#### BRIEF:
Every line in the records below with the string "button" needs to be copied out.

#### MATERIAL SUPPLIED:

Start of Block

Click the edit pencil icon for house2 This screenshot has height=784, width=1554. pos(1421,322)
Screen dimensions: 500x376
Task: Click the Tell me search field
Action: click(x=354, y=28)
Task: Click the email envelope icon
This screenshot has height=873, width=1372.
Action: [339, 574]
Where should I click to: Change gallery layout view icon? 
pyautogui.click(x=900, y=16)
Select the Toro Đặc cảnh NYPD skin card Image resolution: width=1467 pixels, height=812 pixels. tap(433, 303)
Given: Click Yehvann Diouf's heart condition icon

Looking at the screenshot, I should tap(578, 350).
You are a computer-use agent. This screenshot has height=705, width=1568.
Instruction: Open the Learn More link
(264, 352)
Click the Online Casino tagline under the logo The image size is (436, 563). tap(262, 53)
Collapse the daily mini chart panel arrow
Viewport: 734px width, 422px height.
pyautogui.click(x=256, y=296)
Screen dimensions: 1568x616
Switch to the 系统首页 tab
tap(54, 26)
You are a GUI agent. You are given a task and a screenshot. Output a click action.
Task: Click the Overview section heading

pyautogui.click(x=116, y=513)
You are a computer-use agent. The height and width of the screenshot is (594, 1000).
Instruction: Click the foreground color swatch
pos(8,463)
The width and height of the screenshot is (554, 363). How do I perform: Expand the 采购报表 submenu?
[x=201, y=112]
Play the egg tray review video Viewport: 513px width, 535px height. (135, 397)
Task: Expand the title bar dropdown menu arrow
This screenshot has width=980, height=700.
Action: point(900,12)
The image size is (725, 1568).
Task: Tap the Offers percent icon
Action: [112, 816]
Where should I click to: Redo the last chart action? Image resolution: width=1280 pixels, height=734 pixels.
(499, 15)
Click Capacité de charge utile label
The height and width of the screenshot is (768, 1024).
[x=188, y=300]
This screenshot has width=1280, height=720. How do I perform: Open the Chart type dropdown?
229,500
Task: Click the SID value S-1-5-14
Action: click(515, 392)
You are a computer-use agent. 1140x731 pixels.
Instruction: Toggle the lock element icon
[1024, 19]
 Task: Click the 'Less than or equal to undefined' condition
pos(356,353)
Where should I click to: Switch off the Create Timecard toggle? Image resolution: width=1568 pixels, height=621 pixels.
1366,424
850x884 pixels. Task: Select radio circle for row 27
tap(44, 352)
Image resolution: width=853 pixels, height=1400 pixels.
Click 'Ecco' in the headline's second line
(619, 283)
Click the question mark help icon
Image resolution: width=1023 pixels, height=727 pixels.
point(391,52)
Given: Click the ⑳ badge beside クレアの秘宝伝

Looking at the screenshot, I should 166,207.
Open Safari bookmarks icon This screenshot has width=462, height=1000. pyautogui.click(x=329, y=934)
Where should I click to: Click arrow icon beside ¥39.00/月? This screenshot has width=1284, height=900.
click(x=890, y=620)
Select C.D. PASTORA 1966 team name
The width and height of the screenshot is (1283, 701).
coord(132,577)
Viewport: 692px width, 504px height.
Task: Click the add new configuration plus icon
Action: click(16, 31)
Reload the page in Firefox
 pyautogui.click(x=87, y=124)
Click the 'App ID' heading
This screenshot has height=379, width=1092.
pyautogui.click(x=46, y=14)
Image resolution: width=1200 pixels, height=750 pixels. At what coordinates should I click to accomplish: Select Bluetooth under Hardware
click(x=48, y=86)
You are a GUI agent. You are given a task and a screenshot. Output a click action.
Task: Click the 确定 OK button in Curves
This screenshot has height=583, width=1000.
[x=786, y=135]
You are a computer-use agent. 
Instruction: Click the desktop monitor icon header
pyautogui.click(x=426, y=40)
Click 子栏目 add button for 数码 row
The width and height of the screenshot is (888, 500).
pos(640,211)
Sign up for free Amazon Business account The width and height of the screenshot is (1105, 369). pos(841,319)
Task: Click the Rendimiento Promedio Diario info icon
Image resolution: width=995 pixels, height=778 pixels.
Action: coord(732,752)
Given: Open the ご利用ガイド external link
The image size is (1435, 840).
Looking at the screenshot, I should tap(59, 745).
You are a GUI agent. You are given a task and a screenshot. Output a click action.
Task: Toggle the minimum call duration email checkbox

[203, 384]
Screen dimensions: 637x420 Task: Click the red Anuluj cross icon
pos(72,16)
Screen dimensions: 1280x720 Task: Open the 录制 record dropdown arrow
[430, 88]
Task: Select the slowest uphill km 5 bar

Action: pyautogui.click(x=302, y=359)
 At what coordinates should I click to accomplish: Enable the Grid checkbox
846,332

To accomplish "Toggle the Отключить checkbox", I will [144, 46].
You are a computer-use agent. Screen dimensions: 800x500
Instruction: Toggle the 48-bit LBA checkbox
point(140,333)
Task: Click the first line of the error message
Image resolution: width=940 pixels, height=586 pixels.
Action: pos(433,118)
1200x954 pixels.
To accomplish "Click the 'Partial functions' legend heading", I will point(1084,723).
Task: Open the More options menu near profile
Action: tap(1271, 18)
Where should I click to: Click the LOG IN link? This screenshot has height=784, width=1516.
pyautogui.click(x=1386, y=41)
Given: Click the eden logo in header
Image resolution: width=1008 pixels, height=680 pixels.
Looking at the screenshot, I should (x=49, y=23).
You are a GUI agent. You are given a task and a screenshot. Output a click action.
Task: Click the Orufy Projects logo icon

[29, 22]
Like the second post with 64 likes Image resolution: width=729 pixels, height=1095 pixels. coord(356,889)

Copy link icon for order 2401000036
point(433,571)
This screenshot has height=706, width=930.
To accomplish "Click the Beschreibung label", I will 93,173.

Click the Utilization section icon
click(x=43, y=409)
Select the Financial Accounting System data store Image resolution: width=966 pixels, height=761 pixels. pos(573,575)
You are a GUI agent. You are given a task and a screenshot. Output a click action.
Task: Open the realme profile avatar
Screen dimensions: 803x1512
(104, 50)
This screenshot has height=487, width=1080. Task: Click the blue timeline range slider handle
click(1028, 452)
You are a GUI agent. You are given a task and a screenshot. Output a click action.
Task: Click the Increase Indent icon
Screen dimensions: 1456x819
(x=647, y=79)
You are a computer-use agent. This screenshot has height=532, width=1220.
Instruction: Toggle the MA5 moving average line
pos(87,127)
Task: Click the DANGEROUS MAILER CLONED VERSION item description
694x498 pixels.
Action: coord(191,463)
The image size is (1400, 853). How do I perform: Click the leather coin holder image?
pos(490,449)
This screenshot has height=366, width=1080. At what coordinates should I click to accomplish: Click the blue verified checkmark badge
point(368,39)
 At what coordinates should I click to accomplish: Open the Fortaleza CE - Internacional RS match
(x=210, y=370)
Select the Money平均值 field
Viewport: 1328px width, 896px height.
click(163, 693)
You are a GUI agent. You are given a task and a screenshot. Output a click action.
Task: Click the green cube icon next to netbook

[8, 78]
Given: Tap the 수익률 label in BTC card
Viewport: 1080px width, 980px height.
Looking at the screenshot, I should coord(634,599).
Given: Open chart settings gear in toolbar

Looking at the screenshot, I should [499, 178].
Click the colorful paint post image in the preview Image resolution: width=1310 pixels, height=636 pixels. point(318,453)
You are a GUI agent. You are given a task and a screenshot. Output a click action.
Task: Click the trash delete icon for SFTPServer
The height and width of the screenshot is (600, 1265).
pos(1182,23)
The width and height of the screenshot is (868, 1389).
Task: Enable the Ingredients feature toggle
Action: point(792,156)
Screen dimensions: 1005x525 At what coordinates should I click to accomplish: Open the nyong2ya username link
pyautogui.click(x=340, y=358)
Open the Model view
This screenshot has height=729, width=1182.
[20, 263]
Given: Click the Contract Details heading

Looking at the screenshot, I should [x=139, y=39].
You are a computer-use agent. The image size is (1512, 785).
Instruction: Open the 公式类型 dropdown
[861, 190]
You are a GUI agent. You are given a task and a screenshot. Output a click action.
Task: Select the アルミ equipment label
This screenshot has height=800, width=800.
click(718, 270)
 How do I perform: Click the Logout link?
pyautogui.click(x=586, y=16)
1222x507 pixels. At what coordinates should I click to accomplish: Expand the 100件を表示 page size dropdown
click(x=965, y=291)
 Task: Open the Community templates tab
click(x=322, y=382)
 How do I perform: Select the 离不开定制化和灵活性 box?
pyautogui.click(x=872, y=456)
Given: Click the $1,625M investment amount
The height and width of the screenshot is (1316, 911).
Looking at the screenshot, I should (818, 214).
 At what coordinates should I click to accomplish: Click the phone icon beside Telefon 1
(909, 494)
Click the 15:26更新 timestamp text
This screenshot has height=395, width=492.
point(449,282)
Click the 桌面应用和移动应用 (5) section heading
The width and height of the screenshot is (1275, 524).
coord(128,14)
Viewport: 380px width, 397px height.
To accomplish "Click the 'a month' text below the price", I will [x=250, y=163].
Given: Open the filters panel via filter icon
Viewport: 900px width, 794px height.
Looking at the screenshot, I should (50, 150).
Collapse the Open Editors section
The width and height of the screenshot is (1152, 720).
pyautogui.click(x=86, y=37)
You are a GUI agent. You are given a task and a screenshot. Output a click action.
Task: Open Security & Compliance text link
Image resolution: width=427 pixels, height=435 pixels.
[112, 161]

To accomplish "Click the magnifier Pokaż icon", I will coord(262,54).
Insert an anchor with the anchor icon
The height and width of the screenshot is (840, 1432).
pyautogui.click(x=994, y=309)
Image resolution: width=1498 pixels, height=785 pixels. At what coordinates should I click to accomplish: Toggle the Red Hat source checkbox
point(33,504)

End of Block

#### OUTPUT OF THE EXERCISE:
Task: Click the 确定 OK button in Curves
Click 子栏目 add button for 数码 row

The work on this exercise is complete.